David Runciman’s suggestion is simple: we should lower the voting age to 6. He’s been spruiking this idea for a few years now so it wasn’t surprising when he presented it at FODI. Runciman’s position is:
Western democracies are tired and need to be reinvigorated. Such reinvigoration happens when the franchise is widened (e.g. non-property-owning men, women, non-white people). Lowering the voting age could be another invigoration.
The demographics of the developed world mean that the young are now a minority so children can’t take over.
We are willing to do far more dangerous things in our democracy (e.g. encourage armed insurrections) than lower the voting age.
Most of the arguments against giving children the vote were used against other groups (e.g. women) and proved to be incorrect.
Despite all this, he doesn’t think that such a change will ever happen.
Runciman was also involved in some research on this topic - where a series of political focus groups were undertaken with children in a school in Cambridgeshire. BTW the research seems to indicate that voting should start with 8 year olds.
Personally, I think this is worth experimenting with. I am not certain it will have positive outcomes but you don’t know until you try. The possible downsides seem minimal if the experiments are undertaken with care.

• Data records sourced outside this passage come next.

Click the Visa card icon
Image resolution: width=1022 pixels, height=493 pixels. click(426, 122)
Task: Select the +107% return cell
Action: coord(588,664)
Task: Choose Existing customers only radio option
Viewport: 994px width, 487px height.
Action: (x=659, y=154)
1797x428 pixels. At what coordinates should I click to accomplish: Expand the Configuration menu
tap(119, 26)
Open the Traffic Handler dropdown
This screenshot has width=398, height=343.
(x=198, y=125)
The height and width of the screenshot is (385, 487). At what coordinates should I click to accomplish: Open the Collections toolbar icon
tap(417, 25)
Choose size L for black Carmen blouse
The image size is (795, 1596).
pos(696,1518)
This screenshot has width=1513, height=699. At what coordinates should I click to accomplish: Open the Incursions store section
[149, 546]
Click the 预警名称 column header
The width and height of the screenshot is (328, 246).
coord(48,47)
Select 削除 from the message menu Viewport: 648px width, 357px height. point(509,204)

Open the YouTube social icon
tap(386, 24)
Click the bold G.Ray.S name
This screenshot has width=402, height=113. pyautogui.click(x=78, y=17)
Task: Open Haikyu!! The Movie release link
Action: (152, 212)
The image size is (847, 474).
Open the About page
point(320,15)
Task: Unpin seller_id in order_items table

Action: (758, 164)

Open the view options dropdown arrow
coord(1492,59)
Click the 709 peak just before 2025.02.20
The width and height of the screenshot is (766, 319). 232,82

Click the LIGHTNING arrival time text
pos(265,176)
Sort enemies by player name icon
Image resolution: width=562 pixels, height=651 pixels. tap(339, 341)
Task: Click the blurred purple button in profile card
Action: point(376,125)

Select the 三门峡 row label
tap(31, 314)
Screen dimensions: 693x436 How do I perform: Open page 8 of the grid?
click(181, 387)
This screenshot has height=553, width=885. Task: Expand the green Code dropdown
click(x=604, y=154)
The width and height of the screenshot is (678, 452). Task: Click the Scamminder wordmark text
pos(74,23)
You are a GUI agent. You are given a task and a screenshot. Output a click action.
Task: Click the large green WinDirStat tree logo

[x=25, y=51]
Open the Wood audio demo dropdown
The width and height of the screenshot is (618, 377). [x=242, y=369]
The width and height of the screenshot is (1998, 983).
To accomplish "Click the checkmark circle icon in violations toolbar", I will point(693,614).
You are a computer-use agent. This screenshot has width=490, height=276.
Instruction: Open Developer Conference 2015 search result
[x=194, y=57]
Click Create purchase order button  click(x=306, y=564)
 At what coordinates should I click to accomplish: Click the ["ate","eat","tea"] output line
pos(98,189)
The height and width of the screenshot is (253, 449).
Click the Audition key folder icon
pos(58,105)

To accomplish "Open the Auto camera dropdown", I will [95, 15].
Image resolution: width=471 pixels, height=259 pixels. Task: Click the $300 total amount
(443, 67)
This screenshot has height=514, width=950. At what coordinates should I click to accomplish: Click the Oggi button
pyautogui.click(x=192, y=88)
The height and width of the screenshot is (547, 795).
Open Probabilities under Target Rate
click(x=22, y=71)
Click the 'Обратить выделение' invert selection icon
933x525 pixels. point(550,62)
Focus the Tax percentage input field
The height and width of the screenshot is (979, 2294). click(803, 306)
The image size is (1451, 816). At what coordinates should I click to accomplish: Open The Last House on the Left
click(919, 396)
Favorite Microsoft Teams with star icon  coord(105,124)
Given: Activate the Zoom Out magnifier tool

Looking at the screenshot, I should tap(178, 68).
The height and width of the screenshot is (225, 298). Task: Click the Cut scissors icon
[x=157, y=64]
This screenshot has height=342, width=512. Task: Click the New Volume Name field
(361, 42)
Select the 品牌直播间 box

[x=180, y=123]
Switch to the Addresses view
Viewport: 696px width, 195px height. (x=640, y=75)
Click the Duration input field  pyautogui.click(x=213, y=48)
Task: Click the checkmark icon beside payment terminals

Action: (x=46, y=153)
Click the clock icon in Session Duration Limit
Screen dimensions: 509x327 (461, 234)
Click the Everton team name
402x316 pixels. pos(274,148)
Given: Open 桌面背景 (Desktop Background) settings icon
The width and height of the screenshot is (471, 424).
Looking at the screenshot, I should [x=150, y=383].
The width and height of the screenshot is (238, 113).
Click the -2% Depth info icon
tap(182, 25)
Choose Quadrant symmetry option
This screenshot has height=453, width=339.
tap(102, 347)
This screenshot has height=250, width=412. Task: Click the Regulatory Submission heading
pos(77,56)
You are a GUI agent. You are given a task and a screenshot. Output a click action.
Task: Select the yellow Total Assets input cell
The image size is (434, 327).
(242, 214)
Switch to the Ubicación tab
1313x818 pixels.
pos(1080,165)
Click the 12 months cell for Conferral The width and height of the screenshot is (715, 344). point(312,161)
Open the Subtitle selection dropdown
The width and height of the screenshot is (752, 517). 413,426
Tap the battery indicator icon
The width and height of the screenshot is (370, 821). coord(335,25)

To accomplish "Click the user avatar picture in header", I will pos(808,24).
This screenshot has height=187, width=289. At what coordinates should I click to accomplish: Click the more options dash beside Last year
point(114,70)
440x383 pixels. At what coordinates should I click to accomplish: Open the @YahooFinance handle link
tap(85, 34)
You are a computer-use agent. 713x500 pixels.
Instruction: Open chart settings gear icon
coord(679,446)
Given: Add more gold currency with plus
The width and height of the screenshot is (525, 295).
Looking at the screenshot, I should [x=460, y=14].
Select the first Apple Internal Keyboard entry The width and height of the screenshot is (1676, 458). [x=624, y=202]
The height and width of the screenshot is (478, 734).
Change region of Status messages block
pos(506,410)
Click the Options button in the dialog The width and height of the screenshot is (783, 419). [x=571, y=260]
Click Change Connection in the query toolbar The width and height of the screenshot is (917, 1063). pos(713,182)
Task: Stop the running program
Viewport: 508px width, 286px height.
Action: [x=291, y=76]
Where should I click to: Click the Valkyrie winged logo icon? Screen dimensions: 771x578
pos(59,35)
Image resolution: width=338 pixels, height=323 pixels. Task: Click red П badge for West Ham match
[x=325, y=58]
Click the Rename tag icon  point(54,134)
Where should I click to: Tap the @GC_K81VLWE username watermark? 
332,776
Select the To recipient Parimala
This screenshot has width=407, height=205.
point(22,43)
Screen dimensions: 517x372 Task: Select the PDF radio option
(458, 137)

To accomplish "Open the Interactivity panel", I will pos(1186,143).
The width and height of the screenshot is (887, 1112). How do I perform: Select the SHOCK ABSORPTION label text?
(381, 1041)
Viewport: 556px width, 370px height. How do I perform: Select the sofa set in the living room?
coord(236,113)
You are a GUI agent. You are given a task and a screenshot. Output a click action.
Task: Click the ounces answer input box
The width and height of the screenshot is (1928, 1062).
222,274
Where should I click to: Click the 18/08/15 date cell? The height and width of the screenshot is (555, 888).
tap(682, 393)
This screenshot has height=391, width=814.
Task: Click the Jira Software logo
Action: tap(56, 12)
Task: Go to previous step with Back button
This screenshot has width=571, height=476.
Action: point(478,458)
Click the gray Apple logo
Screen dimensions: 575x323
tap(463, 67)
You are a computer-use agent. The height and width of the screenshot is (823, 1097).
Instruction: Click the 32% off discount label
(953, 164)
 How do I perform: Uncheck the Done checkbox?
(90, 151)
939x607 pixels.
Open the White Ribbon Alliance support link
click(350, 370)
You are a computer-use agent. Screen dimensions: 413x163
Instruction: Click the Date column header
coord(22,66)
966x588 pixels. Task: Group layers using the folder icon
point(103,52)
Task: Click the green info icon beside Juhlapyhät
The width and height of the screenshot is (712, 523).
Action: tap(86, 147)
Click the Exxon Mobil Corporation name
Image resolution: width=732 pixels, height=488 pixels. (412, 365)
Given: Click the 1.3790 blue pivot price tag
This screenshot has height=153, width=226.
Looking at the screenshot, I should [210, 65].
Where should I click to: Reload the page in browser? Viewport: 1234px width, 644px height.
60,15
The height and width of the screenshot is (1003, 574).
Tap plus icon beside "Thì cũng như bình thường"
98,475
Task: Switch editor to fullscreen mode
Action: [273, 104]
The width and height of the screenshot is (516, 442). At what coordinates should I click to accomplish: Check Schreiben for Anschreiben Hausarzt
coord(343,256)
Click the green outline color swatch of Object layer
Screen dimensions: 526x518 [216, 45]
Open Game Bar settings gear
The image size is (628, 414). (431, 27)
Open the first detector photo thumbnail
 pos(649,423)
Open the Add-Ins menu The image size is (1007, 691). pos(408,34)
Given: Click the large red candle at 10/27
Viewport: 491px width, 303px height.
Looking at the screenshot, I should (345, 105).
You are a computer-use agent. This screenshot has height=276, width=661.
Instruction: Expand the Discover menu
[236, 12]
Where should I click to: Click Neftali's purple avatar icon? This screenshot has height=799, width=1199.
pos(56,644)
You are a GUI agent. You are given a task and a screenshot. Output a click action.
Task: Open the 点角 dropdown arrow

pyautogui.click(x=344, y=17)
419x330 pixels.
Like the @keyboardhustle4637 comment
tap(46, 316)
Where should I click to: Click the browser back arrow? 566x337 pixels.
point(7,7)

What does interest me are the circumstances in which children might get the vote:
I wonder if it is more likely to happen in developing countries with younger populations. A leader finding themselves likely to loose an election might open up the franchise to children if the leader thinks that the children might be more likely to vote for him. If the election is obviously dishonest then this might tarnish the idea globally.
Runciman makes the point that the franchise is often given as a reward for the sacrifice of a groups (e.g. following on from a war where a group have laid down their lives for the nation). This prompts two thoughts. Unfortunately you get child soldiers in the developing world - so this could be a part of the scenario in the previous point.
The other thought is that young people did make sacrifices during COVID. The virus was far more likely to kill the elderly than the young and yet the young had to submit to lockdown along with anyone else. The costs and the benefits fell disproportionately against them. But everyone seems to have forgotten about them now.
What do you think of this idea? For? Against? And do you think it will ever happen? If so, how?
It would be interesting to have a group like the AEC run a large scale pilot alongside an election to see what the outcome looked like: how differently that clock of voters would act compared to the existing one.
Would large families inadvertently have more political influence than singles and would the vulnerable elderly lose more sway?
I can’t help but think of the West Wing episode (S6E17) about that, and the concerns there were more around children being manipulated to vote one way or another, but I think you’ve addressed that already.